Krimi-Couch Rezension vonNov 2006

Kleine Ursache für mörderische Wirkung

Parker ist Verbrecher von Beruf und aus Berufung. Sein aktueller Coup: Kunstsammler Harrow, der es mit der Herkunft seiner Stücke nicht so genau nimmt, heuert ihn und seinen Komplizen "Handy" McKay an, dem Botschafter Kaper eine wertvoller mittelalterliche Statuette zu stehlen.

Fatalerweise hat zeitgleich eine weitere Gaunerbande Kaper ins Visier genommen. Der osteuropäische Geheimdienstmann Menlo sollte den Diplomaten eigentlich liquidieren, weil dieser viel Geld unterschlagen hat, das eigentlich der Spionage dienen sollte. Doch auch Menlo ist den Verlockungen des dekadenten Westens erlegen. Zwar plant er durchaus Kaper zu töten, um sich anschließend mit besagtem Geld aus dem Staub zu machen.

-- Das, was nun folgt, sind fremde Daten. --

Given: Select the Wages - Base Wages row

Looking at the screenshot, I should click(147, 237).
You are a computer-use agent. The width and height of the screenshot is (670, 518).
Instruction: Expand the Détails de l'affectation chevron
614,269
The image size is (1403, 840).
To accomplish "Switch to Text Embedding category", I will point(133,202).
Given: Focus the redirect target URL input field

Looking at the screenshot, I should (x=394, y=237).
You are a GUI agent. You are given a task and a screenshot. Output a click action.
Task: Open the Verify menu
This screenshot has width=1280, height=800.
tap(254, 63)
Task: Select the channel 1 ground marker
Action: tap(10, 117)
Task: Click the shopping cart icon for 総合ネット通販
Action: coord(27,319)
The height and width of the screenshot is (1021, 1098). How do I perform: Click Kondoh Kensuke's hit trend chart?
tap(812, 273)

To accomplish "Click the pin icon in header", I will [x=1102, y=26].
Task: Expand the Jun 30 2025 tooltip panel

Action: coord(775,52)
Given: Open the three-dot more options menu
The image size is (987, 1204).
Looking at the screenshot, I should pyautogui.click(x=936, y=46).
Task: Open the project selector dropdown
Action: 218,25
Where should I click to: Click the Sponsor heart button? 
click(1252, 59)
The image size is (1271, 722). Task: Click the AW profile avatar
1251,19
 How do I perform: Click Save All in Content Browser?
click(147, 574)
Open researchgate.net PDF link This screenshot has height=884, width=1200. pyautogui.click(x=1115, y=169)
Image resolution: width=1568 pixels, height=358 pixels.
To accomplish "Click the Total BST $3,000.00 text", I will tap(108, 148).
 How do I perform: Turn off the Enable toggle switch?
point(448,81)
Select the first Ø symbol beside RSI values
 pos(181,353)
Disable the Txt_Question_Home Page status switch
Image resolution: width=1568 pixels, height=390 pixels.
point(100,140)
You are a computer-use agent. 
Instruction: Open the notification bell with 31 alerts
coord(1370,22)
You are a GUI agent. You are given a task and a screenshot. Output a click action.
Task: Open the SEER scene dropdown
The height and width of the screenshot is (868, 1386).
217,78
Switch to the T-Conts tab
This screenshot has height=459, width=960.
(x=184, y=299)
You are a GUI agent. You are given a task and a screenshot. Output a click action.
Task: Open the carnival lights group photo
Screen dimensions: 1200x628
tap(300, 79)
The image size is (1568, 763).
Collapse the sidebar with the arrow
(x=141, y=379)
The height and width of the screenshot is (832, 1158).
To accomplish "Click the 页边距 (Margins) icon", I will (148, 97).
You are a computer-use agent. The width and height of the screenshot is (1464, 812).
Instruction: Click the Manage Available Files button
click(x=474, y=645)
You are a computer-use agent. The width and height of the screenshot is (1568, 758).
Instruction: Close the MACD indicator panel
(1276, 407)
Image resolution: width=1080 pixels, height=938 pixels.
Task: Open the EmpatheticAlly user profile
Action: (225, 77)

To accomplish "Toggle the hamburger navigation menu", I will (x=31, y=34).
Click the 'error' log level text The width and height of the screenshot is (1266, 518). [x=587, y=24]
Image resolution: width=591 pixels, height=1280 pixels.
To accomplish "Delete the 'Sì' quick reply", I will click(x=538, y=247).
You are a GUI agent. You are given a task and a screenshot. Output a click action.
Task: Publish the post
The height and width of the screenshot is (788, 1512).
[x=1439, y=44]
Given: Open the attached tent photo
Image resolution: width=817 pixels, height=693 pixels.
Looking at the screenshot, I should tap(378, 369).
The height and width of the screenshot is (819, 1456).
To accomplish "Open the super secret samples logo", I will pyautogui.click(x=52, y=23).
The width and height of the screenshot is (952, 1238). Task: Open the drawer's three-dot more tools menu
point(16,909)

Doch die Rechnung geht nicht auf. Die eigenen Leute kommen Menlo auf die Spur. Ausgerechnet Parker rettet ihn. Man tut sich zusammen, um Kaper auszurauben. Parker weiß genau, welcher Gedanke Menlo durch den Kopf geht: Wieso nicht das Geld und die Statuette an sich nehmen und die lästigen Konkurrenten ausschalten? Leider unterschätzt er Menlo, was den Raubzug blutig enden lässt. Doch Menlo hat einen Fehler begangen: Parker lebt noch, und seine Wunden halten ihn nicht davon ab, sich rachsüchtig auf Menlos Spur zu setzen...

Thriller ohne Atempausen

 

"Als der Kerl, der so asthmatisch schnaufte, schließlich über die Feuerleiter hereinkam, schlug Parker ihn nieder und nahm ihm seine Waffe ab."

 

Das ist der erste Satz dieses Buches, und er ist typisch für die folgenden 160 Seiten: Richard Stark hält nichts von ausschweifenden Einleitungen. Er springt direkt in die Handlung. Erklärungen folgen später. Hier treibt er es sogar ein gutes Stück weiter: Das Geschehen wird atemlos weiter vorangetrieben, Namen werden erwähnt, Ereignisse der jüngsten Vergangenheit beschworen. Was geht da vor? Erst viele Seiten später legt Stark eine Pause ein und und klärt die Vorgeschichte.

Anschließend geht es mit ungebremster Geschwindigkeit weiter. Die Sätze sind kurz, die Beschreibungen präzise, der Tonfall lakonisch. Hier sind Profis am Werk, auch wenn dieses gänzlich krimineller Natur ist. Gewalt gehört zum Geschäft, sie wird nicht zelebriert, der Tod kommt schnell, wenn er die beste Lösung bietet. Ethische Wert und Gewissen spielen in dieser Welt, die den "normalen", sich dem Gesetz und moralischen Normen verpflichtet fühlenden Menschen unbekannt ist, keine Rolle. Nur wer auch in aussichtsloser Situation die Nerven behält, wird entweder die Beute davontragen oder überleben - manchmal gelingt sogar beides.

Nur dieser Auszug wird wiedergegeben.